(Saved entries)
◇ ◇ ◇ ◇
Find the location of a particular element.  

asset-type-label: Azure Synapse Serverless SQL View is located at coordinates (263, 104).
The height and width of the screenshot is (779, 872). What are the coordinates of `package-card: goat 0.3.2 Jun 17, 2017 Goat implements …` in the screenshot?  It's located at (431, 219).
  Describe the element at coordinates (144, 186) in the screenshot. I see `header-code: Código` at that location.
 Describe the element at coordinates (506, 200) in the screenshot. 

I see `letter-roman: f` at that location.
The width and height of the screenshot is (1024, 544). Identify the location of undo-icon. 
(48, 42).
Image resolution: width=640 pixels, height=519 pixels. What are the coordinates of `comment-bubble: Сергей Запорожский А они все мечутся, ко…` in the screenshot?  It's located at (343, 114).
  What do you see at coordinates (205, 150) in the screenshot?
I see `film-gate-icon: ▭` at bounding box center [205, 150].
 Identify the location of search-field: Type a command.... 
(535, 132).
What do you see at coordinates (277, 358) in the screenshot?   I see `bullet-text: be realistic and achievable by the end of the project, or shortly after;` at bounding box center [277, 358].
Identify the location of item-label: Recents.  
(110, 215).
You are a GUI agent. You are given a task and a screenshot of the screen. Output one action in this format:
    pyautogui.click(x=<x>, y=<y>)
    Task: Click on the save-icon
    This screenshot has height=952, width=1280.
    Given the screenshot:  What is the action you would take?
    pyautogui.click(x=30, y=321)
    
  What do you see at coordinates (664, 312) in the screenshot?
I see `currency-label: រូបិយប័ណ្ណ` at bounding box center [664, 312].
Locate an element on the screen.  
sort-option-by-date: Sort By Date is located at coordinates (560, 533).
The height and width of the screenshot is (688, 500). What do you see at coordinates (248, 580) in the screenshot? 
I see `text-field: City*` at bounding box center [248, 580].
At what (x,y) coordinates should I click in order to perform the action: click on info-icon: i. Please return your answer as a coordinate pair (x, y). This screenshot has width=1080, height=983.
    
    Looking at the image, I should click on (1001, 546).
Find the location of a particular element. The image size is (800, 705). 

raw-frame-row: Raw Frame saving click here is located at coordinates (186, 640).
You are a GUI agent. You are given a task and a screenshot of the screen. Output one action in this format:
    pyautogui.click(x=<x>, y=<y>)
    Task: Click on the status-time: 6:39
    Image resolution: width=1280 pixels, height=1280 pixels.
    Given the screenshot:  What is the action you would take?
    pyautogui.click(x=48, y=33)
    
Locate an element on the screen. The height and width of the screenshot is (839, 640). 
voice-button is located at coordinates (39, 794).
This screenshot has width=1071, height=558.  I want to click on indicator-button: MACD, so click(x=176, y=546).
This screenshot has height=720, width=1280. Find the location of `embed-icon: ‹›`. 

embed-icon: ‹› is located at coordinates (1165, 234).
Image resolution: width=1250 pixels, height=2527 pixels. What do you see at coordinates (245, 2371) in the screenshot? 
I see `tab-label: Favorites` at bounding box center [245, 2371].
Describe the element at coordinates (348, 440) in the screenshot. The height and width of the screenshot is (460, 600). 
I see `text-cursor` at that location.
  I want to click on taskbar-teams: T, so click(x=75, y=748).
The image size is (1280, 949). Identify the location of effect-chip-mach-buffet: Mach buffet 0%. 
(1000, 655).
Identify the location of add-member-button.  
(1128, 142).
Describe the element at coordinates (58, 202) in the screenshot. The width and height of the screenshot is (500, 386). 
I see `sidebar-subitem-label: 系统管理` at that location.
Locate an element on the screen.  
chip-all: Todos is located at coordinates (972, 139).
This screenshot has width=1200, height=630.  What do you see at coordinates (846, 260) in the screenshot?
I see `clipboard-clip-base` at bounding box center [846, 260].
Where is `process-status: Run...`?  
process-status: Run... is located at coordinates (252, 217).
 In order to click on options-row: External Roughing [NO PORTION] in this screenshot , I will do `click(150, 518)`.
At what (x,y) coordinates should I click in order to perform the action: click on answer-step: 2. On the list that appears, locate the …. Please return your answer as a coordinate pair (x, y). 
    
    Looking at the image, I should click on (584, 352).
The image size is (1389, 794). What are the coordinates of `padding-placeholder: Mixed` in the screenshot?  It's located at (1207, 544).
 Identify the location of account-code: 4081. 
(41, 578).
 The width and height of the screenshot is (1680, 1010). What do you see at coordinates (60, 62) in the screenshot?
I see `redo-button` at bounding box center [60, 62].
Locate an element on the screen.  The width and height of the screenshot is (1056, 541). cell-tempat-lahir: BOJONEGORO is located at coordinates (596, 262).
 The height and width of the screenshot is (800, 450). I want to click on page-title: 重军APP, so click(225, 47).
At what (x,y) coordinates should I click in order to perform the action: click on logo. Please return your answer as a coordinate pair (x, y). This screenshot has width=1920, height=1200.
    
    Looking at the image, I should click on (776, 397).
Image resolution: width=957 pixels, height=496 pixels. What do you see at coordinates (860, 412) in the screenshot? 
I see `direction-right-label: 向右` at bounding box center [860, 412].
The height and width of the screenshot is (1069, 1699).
◇ ◇ ◇ ◇
• **Task objective**
Can you put every line of the listing, from its first line through the line containing "(535, 132)." (both included), into a Markdown table with the columns Row and Line, leaving blank lines out?

• **Reply to the exercise**
| Row | Line |
|---|---|
| 1 | Find the location of a particular element.   |
| 2 | asset-type-label: Azure Synapse Serverless SQL View is located at coordinates (263, 104). |
| 3 | The height and width of the screenshot is (779, 872). What are the coordinates of `package-card: goat 0.3.2 Jun 17, 2017 Goat implements …` in the screenshot?  It's located at (431, 219). |
| 4 |   Describe the element at coordinates (144, 186) in the screenshot. I see `header-code: Código` at that location. |
| 5 |  Describe the element at coordinates (506, 200) in the screenshot.  |
| 6 | I see `letter-roman: f` at that location. |
| 7 | The width and height of the screenshot is (1024, 544). Identify the location of undo-icon.  |
| 8 | (48, 42). |
| 9 | Image resolution: width=640 pixels, height=519 pixels. What are the coordinates of `comment-bubble: Сергей Запорожский А они все мечутся, ко…` in the screenshot?  It's located at (343, 114). |
| 10 |   What do you see at coordinates (205, 150) in the screenshot? |
| 11 | I see `film-gate-icon: ▭` at bounding box center [205, 150]. |
| 12 |  Identify the location of search-field: Type a command....  |
| 13 | (535, 132). |